### Task directions
Only the lines from the one with "You are a computer-use" to the end of the listing below should be set down, exactly as written and without any pictures.

### Records for the task
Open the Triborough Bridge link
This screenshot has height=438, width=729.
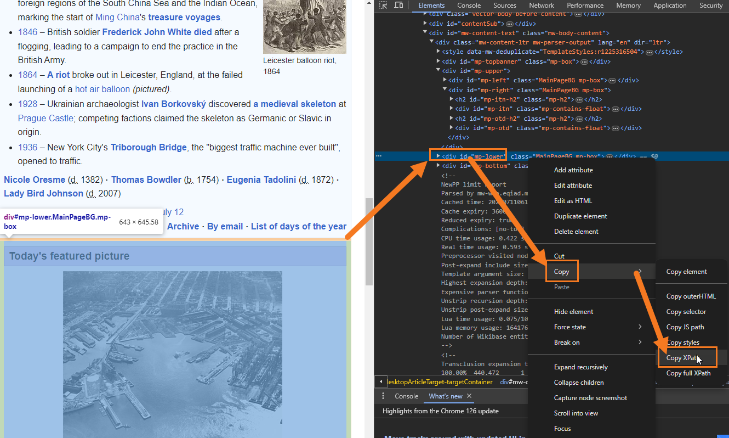pos(149,147)
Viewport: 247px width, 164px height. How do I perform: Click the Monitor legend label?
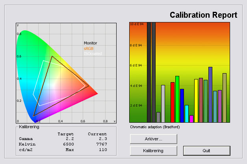click(x=90, y=43)
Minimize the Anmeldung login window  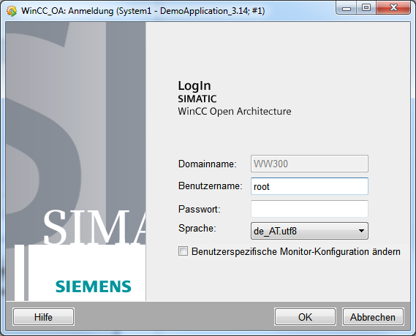click(347, 8)
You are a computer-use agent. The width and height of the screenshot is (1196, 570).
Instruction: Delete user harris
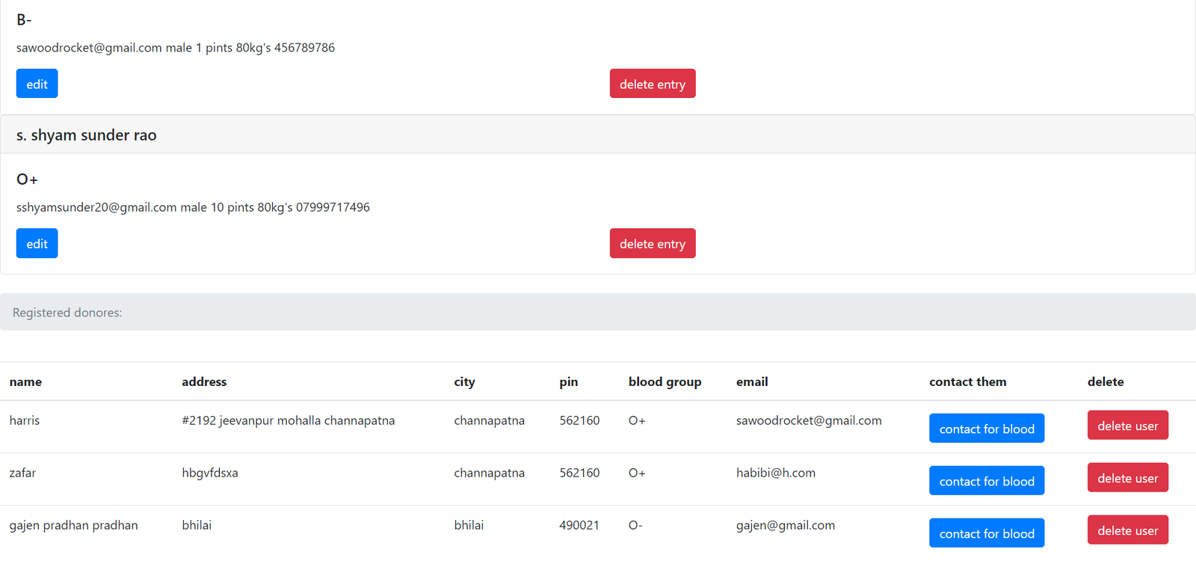tap(1127, 426)
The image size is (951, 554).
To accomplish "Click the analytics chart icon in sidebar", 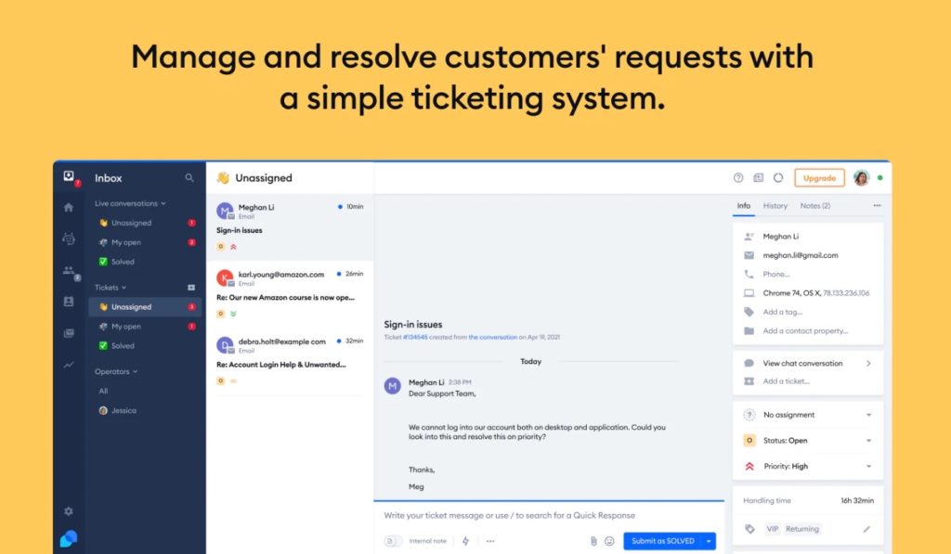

### Reply to the exercise
You are a computer-use agent. The width and height of the screenshot is (1196, 570).
Instruction: Delete user harris
tap(1127, 426)
The image size is (951, 554).
To accomplish "Click the analytics chart icon in sidebar", 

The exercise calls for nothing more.